Ciascuno di noi, per legge di natura, più o meno consapevolmente partecipa di varie corone: quella famigliare, quella dell’azienda in cui lavora, quella del circolo dopolavoristico (ma esistono ancora i circoli dopolavoristici?) o del club calcistico per il quale fa il tifo, quella del gruppetto di amici con cui si riunisce regolarmente, quella del partito di cui ha preso la tessera, e così via… fino ad arrivare al cerchio della nazione che incorona il Genio della terra dei padri, la Patria. Gli occultisti parlano di “eggregore”, “catena”, “corpo psichico”. Preferisco la parola “corona”: un soffio vitale collettivo risultante dalla somma delle energie dispiegate in armonia dalle singole e libere personalità. Una corona funziona e risplende quando ha un obiettivo condiviso (secondo varie gradazioni, dalla vittoria alla semplice sopravvivenza), un capo privo di secondi fini, un polo positivo e uno negativo (maschio e femmina, si diceva un tempo, oggi si preferisce caratteri dominanti e caratteri remissivi), un elemento di mediazione (un legante naturale come la chiara dell’uovo nella composizione dei colori); e altro su cui mi taccio.
Alcune corone, con un analogo significato, sono simboleggiate dai lacci biancorossi annodati in questi giorni sui rami ricolmi dei primi germogli, preludio di primavera, nelle innumerevoli feste del folclore mediterraneo. Sono il segnacolo della ierogamia tra le forze femminili e germinative della natura racchiuse nel mistero di Anna Perenna, la cui festa cade alle Idi, il 15 del mese, e quelle maschili fecondanti impersonate da Marte che torna giovane, vivente di luce solare, protettiva, guerriera.
E torniamo così al nume degli Italici, che non è proprio un re ma un capostipite e – perfino gli storici delle religioni su questo punto sono quasi unanimi – è senza dubbio il pater delle genti italiche, in particolare della stirpe di Romolo. Sotto varii nomi, Marte lo si ritrova in ambito umbro, latino, sannita, etrusco, falisco, ernico ecc.
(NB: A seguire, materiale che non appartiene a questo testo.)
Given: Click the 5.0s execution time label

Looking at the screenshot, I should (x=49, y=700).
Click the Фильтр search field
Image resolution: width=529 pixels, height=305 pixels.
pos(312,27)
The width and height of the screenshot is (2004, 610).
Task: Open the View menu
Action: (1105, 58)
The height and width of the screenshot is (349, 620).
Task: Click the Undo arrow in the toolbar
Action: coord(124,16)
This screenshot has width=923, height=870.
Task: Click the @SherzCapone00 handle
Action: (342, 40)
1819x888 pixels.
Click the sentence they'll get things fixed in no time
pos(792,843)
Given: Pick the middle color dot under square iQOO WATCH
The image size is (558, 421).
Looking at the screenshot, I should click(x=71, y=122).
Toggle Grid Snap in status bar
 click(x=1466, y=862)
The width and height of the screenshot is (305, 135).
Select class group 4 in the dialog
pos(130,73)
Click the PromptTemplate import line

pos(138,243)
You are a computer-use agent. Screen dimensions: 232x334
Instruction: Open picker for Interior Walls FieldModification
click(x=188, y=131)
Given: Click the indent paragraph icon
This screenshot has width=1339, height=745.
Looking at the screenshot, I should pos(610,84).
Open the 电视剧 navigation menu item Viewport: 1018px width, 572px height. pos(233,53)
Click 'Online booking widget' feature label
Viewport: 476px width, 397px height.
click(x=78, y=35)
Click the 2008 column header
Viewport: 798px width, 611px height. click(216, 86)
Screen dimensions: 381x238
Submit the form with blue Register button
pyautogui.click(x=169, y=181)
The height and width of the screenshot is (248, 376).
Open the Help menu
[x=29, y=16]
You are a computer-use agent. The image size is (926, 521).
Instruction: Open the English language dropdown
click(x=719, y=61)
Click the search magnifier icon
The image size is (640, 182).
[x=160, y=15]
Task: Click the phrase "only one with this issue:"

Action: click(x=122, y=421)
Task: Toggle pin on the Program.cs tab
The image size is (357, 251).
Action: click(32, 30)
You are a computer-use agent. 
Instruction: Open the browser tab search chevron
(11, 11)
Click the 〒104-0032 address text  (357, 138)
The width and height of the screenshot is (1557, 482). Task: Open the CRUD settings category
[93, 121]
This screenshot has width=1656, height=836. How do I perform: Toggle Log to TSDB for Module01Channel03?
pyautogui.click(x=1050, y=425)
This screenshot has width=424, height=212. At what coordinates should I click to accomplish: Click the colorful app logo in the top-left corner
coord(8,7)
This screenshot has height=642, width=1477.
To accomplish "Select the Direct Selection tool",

Sicché possiamo dire che con l’Italia romana amalgamata da Augusto e, a distanza di quasi duemila anni, nell’Italia romana riforgiata dal Risorgimento garibaldino e sabaudo (sia pure con tutti i suoi chiaroscuri) la corona delle stirpi italiche sia stata ricondotta all’unità, posta sotto la fiammeggiante tutela di Marte e più ancora sotto l’imperio regale di Giove Capitolino.
Da allora a oggi, stando ai dati storici, ha prevalso Discordia ma non sarà sempre così. Certo è che, quando la corona si spezza, i suoi componenti perdono lo slancio derivato dalla comunione d’intenti, dall’idem sentire, all’improvviso cominciano a mostrare il loro volto peggiore: l’egoismo del particolare, la grettezza del profitto, il timore istintivo verso l’autorità, un senso di alterità conflittuale travestita da orgoglio indipendentista, da cupo fatalismo, da illusoria rassegnazione. Chiunque abbia assistito alla fine di un sodalizio, che in definitiva è un insieme biodegradabile come ogni essere sub lunare, sa di cosa sto parlando, perché l’ha sperimentato anzitutto su di sé, ha dovuto lasciarsi alle spalle l’ombra vagolante di un trapasso. Vedere una nazione come l’Italia lacerata dalla disunione è decisamente peggio, dovrebbe indurre i cuori più nobili al senso di responsabilità. E perfino alla diffidenza verso coloro che, mentre nulla fanno per onorare la Concordia nella Saturnia Tellus vergiliana, invocano l’unità di un’Europa immaginaria, la cui corona non è mai fiorita perché solo nell’Italia romana avrà, ha già, le sue radici eterne. Buon Capodanno.